This exercise calls for the records to be returned exactly, with images removed.

[[ Data extracts open ]]

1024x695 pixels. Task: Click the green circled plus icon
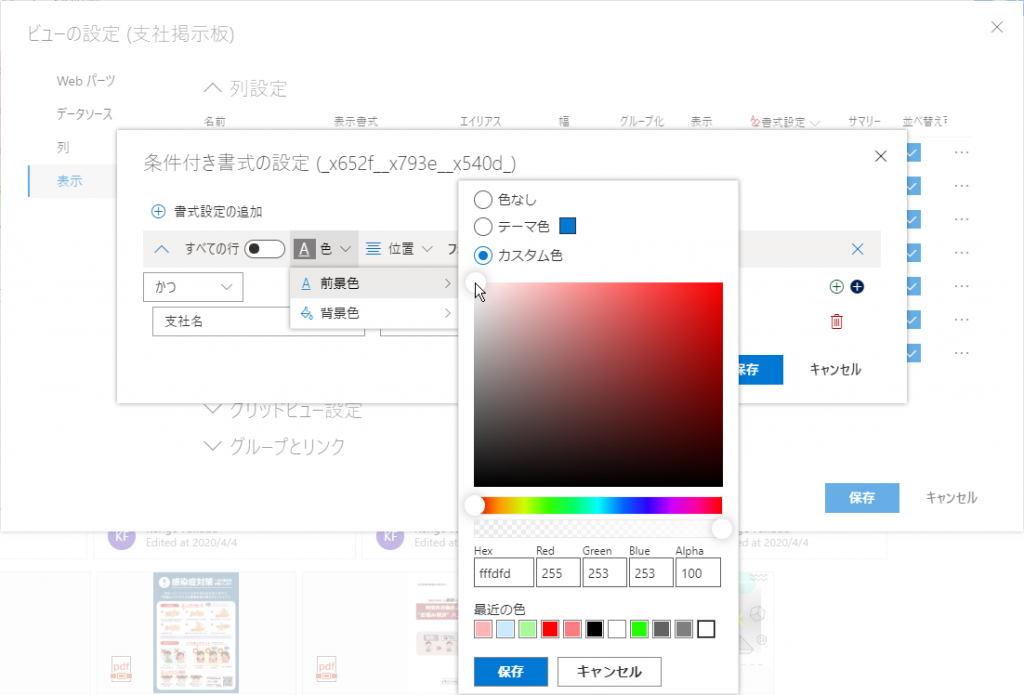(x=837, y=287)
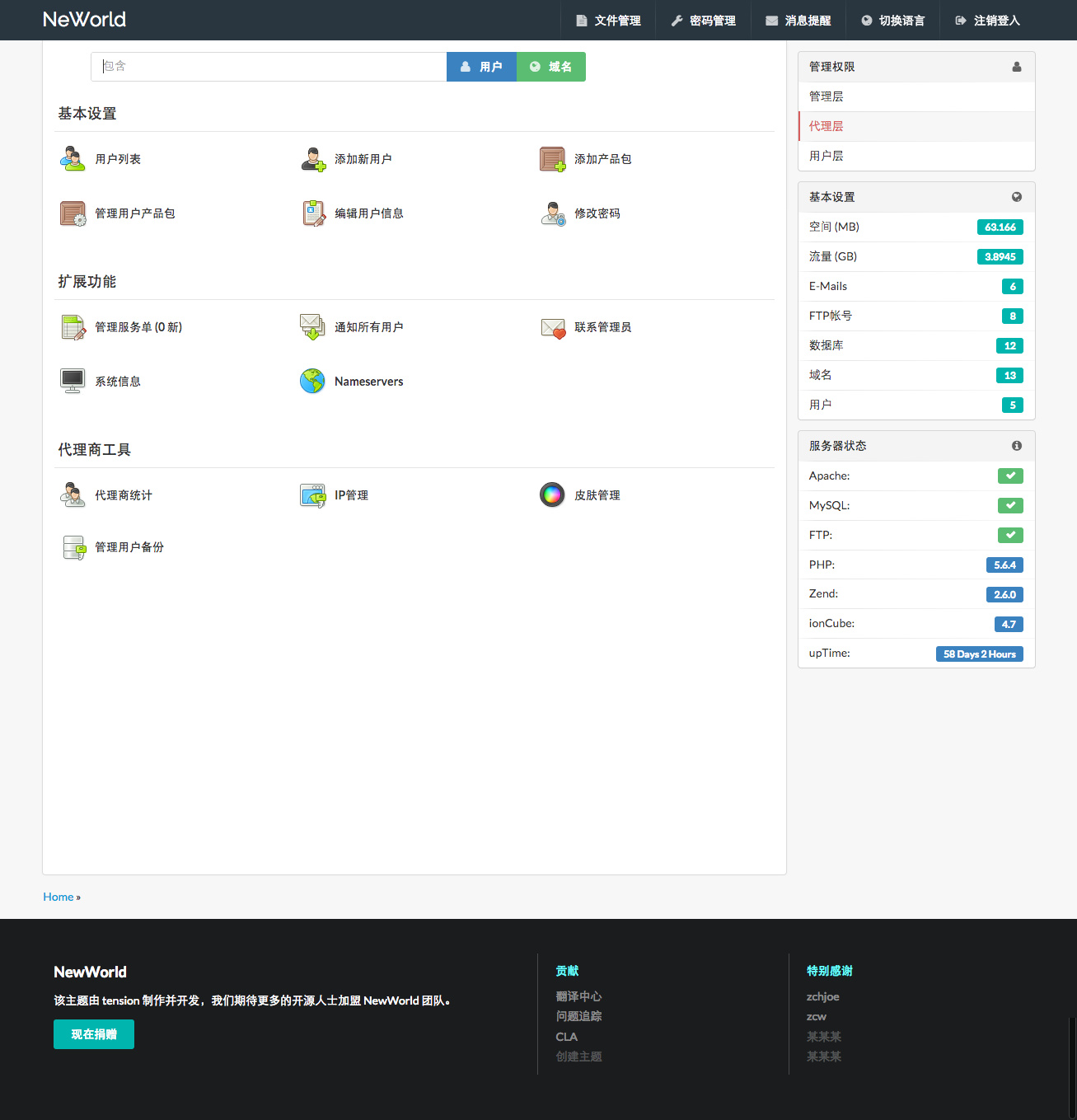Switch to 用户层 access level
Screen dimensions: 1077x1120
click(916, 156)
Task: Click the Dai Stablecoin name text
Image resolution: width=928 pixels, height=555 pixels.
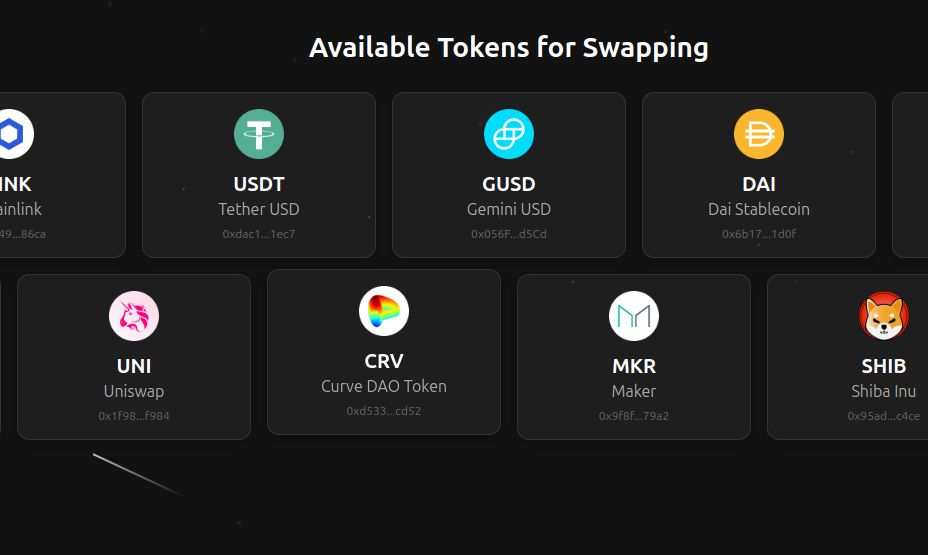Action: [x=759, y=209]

[[ Data extracts closed ]]

• [Output below]
1024x695 pixels. Task: Click the green circled plus icon
(x=837, y=287)
Switch to 用户层 access level
Screen dimensions: 1077x1120
click(916, 156)
Task: Click the Dai Stablecoin name text
Image resolution: width=928 pixels, height=555 pixels.
Action: [x=759, y=209]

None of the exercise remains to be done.